## Obiettivi:
A) Secondo il testo su Michele Cipriani, in quale teatro va in scena lo spettacolo "Il nullafacente"?
B) Prosegui il testo su Michele Cipriani a partire dall'ultima frase riportata.

## Testo del documento:
# # # # # # #

L’attore Michele Cipriani è attualmente impegnato nello spettacolo teatrale “Il nullafacente” di Michele Santeramo e regia di Roberto Bacci, in scena dal 30 marzo al 2 aprile 2017 al Teatro Studio Mila Pieralli  di Scandicci (Firenze), Fondazione Teatro della Toscana.

  1. micheleciprianiPPCos’è il teatro per te? 

Il teatro per me è l’unica forma possibile di esperienza collettiva. È stato inventato per  permettere all’uomo di guardare se stesso, di confrontarsi con i suoi difetti e i suoi  limiti e di riflettere sui possibili  modi per superarli. All’inizio era un’esperienza religiosa e, in fondo,  lo è rimasta tuttora. Anzi, oggi, forse lo è ancora di più, perché  in un mondo sempre più alienato, il teatro è l’unico tipo di esperienza che ti permette di  vivere una comunione con gli altri, quindi,  per me è,  prima di tutto,  una forma di comunicazione. Soltanto pochissime  altre esperienze ti consentono di collegarti intimamente ad altre persone in un modo  così immediato e forte. Credo che il teatro rappresenti una possibilità. Gli esseri umani senza le relazioni non esistono e il teatro è uno dei luoghi in cui la gente può – e potrà anche e soprattutto  in futuro –  sfuggire all’alienazione  e alla solitudine, per vivere  un’esperienza insieme ad altri esseri umani, e forse anche  – e qui esagero,  ma solo fino ad un certo punto –  per continuare a sperimentare che cosa  significa essere umani. Proprio per questo credo che il teatro non morirà mai. Riguardo a questo io sono drammaticamente ottimista – per usare un’espressione del teologo Vito Mancuso – perché se il teatro dovesse morire significherebbe che è morto anche l’uomo, perché vorrebbe dire che l’essere umano  non ha più voglia di vedersi, di rappresentarsi.

  1. Quanto è schermato l’attore di teatro dall’invadenza di una storia rappresentata? C’è una resa alla verità del personaggio che interpreti di volta in volta o una lotta, una tensione continua?

# # # # # # #

## Dati estratti:
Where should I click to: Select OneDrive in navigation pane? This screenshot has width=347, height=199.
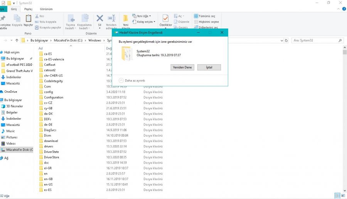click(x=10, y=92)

# # # # # # #

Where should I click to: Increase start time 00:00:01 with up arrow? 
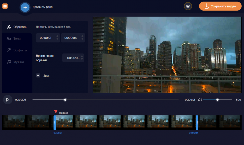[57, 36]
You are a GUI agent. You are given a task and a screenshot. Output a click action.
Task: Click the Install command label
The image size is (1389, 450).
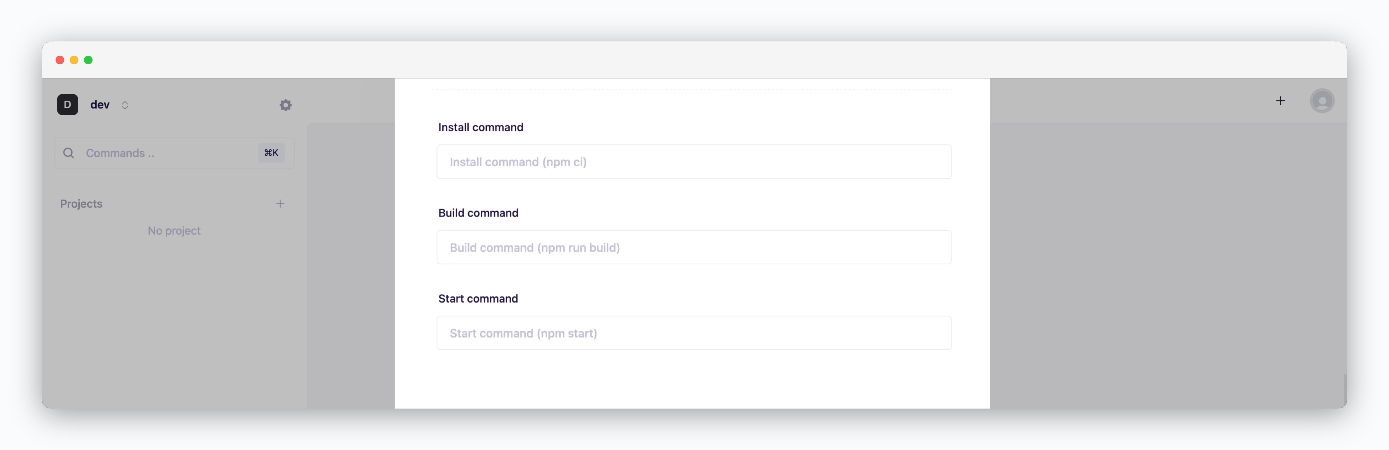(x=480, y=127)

# # # # # # #

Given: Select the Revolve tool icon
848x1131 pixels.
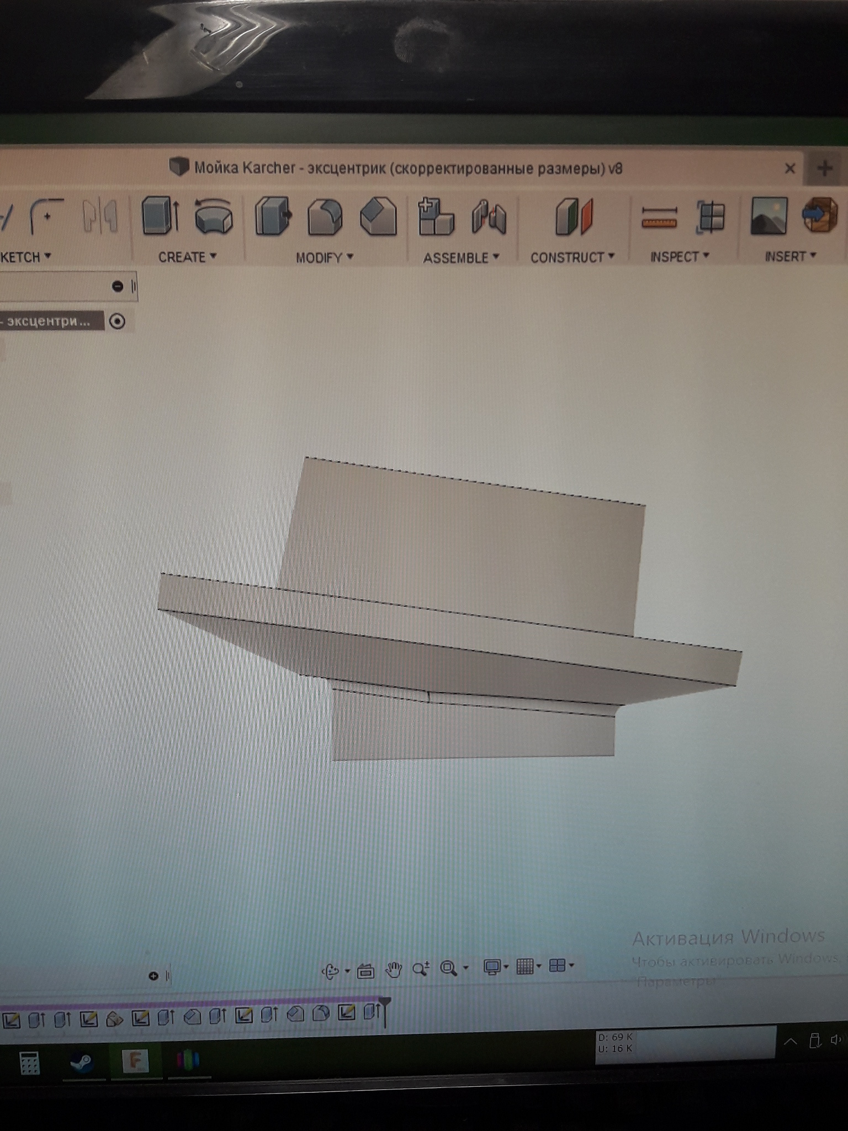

# # # # # # #

## Risultati finali:
A) Al Teatro Studio Mila Pieralli di Scandicci (Firenze).

B)
La capacità di costruire con l’immaginazione  un’altra possibilità esistenziale è una cosa MIK2estremamente affascinante, almeno per me,  quindi io d’emblée  non pongo nessun tipo di resistenza. La costruzione a cui mi riferisco è sempre e solo intellettuale. Io non  credo agli attori che dicono di essere realmente quello che interpretano. Per me è una menzogna;  non  potrai mai essere veramente qualcun’altro. Quello che fai sono solo costruzioni intellettuali che,  se sei bravo,  risultano così credibili da coinvolgere chi ti guarda, ma non sono mai  vere, perché una cosa è la verità ed un’altra è la credibilità. Non parliamo mai di verità, ma di credibilità. Io vivo sempre un certo distacco dal personaggio che interpreto perché, in fondo,  non sono mai  veramente io. Sarebbe terrificante altrimenti. Immagina se dovessi tutti i giorni perdere l’amore della mia vita come fa Romeo o provare  rabbia per l’ingiustizia subita come Amleto! Sarebbe un’esperienza devastante, penso  che un essere umano non ne uscirebbe vivo. Allo stesso modo,  ci sono stati dei momenti della mia vita in cui un particolare tipo di personaggio ha toccato degli aspetti della mia anima che mi hanno messo in seria difficoltà,  perché costruire quel tipo di esperienza, anche solo con l’immaginazione, è stato così forte da coinvolgermi come essere umano, nonostante io provi sempre a distinguere l’attore dall’essere umano. A me è successo, per esempio, quando ho dovuto interpretare un personaggio che faceva violenza. L’ho fatto, ho costruito quel personaggio,  ma quell’esperienza  mi ha lasciato degli strascichi.  Certe volte si va a sollecitare qualcosa di troppo simile alla vita, e per questo meno facile da gestire psicologicamente.  Anche se stai giocando a costruire un’altra vita, un’altra personalità, un’altra identità,  in quel momento stai facendo un’esperienza. E anche se la fai con il dovuto distacco, può farti male.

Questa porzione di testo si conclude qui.